An option gives a buyer the right, but not the obligation,mot buy or sell a specified quantity of an underlying asset at a pre-agreed exercise price, on or before a pre-specified future date or between two specified dates. The seller, in exchange for the payment of a premium, grants the option to the buyer.
What is a derivative
A financial instrument that is derived from something else - a derivative is, therefore, a financial instrument whose price is based on the price of an underlying asset. Examples include bonds, shares, stock market indices and interest rates; for commodities they include oil, silver & wheat.
Futures and options are commonly used derivative instruments.
What is a call option?
A call option is where a buyer has the right to buy the asset at the exercise price, if he chooses to. The seller is obliged to deliver if the buyer exercises the option.
What is a put option?
A put option is where the buyer has the right to sell the underlying asset at the exercise price. The seller of the put option is obliged to take delivery and pay the exercise price, if the buyer exercises the option.
What is the premium?
The premium is the amount paid for the option. It will reflect the prevailing price of the underlying asset and other factors such as interest rates and the time remaining to the exercise date.
What is an ‘in the money’ call option?
An option that is worth exercising because it is a call option and the price of the shares is greater than the exercise price at which those shares can be purchased under the option.
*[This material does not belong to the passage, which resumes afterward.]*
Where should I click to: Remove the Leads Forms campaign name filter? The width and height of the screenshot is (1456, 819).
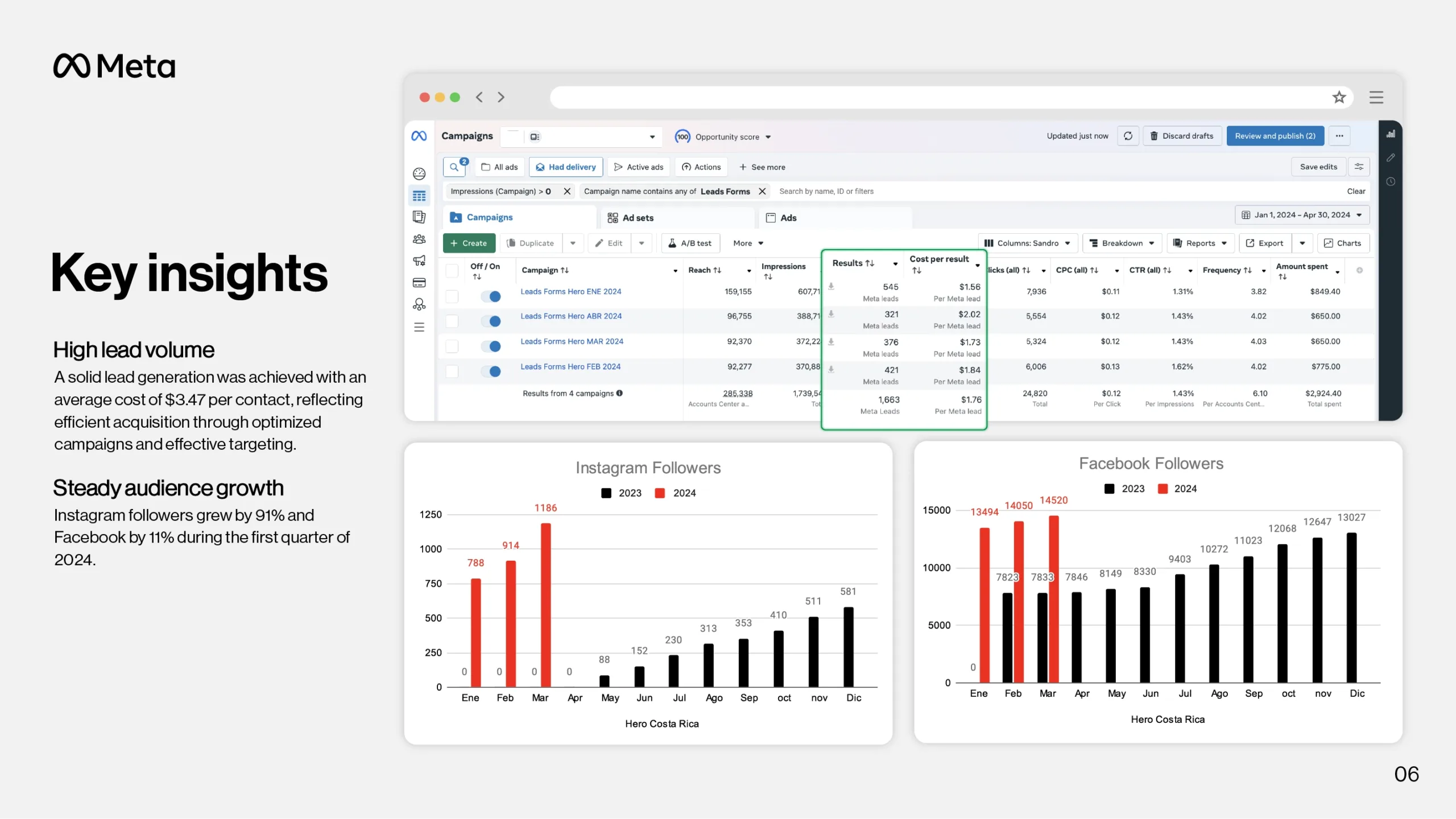coord(762,192)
What is an out of the money option?
An option which is not worth exercising because the share price is less than the exercise price at which the shares can be purchased under the call option.
What is an at the money option?
A call option that enables the buyer to purchase the shares at exactly the same price as the underlying shares.
When will a buyer of a call option break even?
When the underlying share price is equal to the the exercise price plus the premium paid. Known as the break even point.